The name of the game is quick time to market and…fail fast.Gene Kim, Kevin Behr and George Spafford
DevOps uses feedback loops to eliminate or at least reduce future production problems. Fast feedback loops help firms make sure that they find and fix production problems quickly. With DevOps, firms can get product features to “market and test them” more quickly and efficiently. DevOps enables IT to spot and fix problems quickly, thus avoiding disruptions.
This philosophical approach to IT operations is the foundation of the DevOps system. The First Way is to create a fast workflow “from development to IT operations to the customer.” Have IT professionals work with small batch sizes at specific work intervals. Do not move defects downstream. The Second Way is to implement a regular “flow of fast feedback,” to help IT professionals be proactive by giving them a way to avoid problems before they occur. DevOps halts production when “builds and tests” go awry.
Business agility is not just about raw speed. It’s about how good you are at detecting and responding to changes in the market and being able to take larger and more calculated risks. It’s about continual experimentation.Gene Kim, Kevin Behr and George Spafford
The Third Way provides for ongoing experimentation within a corporate culture of innovation. The authors note that such a culture runs on trust, not command and control. It depends on intelligent risk-taking and the ability to learn from success and failure. Under this rubric, a job is not complete when software development concludes coding, because the code needs testing, too.
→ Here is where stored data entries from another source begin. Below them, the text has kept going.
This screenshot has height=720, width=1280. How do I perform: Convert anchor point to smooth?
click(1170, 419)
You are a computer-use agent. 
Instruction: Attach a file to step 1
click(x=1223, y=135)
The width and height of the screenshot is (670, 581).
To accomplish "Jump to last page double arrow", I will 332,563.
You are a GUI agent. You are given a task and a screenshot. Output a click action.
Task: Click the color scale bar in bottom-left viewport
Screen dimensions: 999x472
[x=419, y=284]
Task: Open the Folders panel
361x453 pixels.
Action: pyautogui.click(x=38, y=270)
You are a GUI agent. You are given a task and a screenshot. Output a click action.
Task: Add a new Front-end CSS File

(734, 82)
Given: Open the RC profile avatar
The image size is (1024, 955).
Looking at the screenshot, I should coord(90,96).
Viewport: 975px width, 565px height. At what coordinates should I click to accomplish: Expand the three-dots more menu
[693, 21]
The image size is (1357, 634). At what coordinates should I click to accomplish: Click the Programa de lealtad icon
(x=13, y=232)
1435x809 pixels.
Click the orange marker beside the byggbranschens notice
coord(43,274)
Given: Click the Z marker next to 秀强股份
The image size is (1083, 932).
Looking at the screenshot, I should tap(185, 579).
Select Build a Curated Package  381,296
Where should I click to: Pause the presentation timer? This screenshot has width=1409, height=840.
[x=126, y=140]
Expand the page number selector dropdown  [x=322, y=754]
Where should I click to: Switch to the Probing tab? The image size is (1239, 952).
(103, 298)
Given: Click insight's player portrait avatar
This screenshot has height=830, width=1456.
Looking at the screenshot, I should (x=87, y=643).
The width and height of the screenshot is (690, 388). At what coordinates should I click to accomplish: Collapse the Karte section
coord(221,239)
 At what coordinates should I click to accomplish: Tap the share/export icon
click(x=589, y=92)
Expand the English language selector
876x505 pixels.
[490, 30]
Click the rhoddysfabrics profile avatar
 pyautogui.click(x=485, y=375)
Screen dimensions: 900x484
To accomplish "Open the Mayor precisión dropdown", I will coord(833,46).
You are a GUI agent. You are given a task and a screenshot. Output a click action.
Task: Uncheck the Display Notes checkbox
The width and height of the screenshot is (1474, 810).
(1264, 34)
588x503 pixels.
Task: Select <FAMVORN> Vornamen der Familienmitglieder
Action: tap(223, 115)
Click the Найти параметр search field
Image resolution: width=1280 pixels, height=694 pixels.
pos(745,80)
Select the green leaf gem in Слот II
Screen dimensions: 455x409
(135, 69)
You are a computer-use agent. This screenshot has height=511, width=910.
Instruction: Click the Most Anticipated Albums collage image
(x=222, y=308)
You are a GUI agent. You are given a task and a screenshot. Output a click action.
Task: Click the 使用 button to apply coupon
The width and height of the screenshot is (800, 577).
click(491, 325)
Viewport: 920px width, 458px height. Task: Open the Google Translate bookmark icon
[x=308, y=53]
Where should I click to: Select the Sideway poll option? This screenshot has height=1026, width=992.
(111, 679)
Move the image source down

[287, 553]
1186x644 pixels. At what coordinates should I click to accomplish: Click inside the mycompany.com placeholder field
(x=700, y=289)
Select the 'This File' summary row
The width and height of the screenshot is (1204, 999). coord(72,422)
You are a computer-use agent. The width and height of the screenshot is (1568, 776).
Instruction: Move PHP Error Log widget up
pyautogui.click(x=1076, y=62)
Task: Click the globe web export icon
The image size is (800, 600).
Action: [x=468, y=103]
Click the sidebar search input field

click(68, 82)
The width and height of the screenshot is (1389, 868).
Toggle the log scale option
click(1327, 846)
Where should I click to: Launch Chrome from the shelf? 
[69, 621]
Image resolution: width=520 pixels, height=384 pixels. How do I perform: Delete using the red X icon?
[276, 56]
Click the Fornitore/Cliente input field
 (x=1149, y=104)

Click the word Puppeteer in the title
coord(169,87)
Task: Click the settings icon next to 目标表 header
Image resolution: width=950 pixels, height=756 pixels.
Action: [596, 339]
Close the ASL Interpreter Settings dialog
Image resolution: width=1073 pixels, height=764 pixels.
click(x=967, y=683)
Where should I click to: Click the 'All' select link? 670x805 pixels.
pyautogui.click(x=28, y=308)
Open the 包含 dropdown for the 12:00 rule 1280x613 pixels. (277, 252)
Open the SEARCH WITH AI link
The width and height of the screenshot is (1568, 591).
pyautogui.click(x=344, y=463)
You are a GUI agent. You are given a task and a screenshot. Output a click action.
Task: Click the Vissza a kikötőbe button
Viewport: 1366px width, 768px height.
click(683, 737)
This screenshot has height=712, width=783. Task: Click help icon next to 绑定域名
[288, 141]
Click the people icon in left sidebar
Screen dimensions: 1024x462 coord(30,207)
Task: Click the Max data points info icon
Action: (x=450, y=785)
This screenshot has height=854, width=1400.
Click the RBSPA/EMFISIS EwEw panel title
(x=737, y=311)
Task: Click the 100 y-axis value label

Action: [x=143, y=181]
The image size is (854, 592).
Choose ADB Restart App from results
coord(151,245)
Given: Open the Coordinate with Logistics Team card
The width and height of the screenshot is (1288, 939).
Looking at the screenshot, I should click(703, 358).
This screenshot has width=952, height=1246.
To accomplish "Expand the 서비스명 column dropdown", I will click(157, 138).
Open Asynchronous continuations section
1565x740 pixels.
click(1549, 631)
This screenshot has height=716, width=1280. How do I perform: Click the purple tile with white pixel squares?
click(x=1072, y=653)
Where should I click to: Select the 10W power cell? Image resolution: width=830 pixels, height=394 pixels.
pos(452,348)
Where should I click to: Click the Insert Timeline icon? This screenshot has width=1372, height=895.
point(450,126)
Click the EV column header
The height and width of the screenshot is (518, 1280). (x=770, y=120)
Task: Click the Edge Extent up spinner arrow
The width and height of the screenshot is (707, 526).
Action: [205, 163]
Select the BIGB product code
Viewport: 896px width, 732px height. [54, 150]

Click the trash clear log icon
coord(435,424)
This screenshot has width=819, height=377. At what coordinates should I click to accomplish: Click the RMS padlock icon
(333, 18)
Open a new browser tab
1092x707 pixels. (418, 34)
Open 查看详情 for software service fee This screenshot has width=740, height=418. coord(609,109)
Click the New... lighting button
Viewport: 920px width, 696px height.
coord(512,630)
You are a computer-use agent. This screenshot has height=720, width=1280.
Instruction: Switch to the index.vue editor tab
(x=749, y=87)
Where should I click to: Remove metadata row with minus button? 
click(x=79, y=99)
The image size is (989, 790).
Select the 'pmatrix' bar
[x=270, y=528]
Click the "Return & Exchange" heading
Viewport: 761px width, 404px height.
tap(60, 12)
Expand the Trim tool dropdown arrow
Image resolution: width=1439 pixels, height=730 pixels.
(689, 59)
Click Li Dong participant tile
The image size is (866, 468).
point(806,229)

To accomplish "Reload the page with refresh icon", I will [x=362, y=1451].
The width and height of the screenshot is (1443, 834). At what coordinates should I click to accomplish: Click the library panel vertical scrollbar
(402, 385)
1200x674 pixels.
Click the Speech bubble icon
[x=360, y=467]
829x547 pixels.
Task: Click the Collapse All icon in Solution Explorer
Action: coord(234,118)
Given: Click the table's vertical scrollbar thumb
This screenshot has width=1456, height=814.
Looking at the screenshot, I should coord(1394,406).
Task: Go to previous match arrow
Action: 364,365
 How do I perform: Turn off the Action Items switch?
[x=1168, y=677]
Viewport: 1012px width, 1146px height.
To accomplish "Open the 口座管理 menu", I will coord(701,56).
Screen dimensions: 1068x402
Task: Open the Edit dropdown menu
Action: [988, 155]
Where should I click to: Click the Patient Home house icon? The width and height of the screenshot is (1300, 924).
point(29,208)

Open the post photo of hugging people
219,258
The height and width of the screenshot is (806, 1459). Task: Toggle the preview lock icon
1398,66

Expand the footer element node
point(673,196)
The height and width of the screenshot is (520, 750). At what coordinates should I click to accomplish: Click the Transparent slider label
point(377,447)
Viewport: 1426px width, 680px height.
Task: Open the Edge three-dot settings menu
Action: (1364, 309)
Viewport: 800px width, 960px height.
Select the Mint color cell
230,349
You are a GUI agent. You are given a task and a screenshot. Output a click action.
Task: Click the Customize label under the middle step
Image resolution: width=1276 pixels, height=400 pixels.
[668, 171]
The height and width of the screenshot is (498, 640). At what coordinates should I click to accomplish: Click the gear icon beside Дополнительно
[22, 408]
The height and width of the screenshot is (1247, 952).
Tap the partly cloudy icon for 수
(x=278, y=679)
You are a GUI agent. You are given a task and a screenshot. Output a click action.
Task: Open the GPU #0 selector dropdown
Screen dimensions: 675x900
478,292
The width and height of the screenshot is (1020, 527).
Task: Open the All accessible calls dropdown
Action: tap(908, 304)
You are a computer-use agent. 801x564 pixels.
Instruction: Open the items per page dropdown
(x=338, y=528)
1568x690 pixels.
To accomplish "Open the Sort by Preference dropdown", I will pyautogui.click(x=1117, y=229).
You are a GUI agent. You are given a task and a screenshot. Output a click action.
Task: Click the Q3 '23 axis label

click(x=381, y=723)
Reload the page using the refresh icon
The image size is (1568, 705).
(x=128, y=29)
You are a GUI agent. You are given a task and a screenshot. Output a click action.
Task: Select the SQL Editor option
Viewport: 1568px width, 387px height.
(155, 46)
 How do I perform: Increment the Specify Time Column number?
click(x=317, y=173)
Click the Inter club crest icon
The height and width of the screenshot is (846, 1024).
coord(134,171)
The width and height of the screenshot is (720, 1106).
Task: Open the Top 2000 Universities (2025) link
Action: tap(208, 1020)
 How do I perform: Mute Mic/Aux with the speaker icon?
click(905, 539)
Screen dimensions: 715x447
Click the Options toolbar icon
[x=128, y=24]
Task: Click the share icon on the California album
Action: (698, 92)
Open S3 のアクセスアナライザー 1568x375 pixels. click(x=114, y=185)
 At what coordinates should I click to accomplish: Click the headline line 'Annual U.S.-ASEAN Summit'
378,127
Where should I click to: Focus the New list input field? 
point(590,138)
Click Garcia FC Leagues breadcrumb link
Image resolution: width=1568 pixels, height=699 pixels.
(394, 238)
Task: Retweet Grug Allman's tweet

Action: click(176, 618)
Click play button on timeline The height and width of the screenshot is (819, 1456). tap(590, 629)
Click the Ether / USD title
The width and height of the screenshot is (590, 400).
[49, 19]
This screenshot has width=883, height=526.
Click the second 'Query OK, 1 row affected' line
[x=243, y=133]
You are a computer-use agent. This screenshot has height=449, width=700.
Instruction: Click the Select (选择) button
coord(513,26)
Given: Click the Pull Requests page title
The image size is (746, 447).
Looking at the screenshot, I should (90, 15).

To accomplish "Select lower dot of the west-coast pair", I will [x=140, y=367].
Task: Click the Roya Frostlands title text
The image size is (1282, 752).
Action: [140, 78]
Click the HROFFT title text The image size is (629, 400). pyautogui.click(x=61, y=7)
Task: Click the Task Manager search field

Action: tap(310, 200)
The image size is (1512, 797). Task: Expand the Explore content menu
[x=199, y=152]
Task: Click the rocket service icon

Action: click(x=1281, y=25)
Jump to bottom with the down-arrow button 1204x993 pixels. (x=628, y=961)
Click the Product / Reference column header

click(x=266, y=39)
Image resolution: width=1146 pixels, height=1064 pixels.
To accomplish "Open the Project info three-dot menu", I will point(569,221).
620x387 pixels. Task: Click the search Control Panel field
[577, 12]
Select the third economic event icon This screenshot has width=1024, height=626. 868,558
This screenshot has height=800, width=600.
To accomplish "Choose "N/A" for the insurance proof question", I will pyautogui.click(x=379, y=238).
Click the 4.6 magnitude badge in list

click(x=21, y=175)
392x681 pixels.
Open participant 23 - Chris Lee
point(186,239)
DevOps relies on “repetition and practice” to build mastery. Its trial-and-error process enables IT professionals to improve their work systems continually.
The authors warn that misconceptions can cloud people’s understanding of DevOps. For example, DevOps works well with – but doesn’t require – Agile. DevOps is the sensible extension of Agile.
A core, chronic conflict between Development and IT Operations preordains failure for the entire IT organization, as well as the organization it serves.Gene Kim, Kevin Behr and George Spafford
Some data professionals view DevOps as a “backlash” to the IT Infrastructure Library (ITIL) and IT Service Management (ITSM). DevOps is, in fact, complementary to both, but because it involves “faster lead times and higher deployment frequencies,” firms must automate many of their ITIL processes.
NoOps translates as the complete elimination of IT operations. That’s not DevOps’ purpose. However, the authors insist, development will take responsibility for some IT and operations engineering functions.
Just about every unicorn – Google and Amazon, for example – began with the usual problems of a conventional horse. These unicorns didn’t commence with DevOps; they graduated to DevOps. But the authors, speaking from inside IT, assert that DevOps matters more for horses than for unicorns.
Parables and Information
Though novelistic business book parables can be irritating, this one flows naturally, presenting a readable overview of DevOps that focuses on a functional breakdown of its details. The last eight chapters offer a straightforward, useful foundational overview and then explore practical work situations.
Newcomers will appreciate the authors’ clarity and determination to eliminate any confusion surrounding DevOps’ implementation. Even if they may, at times, yearn for less detail, readers who persevere will appreciate the authors’ thoroughness.
A great team performs best when [it practices]. Practice creates habits, and habits create mastery of any process or skill. Gene Kim, Kevin Behr and George Spafford
However, the authors’ structure requires you to read every word of the parable to get to the heart of the book – a readable, highly detailed and admittedly technical rundown on DevOps. The parable is an accessible spoonful of sugar, but the medicine still has to go down.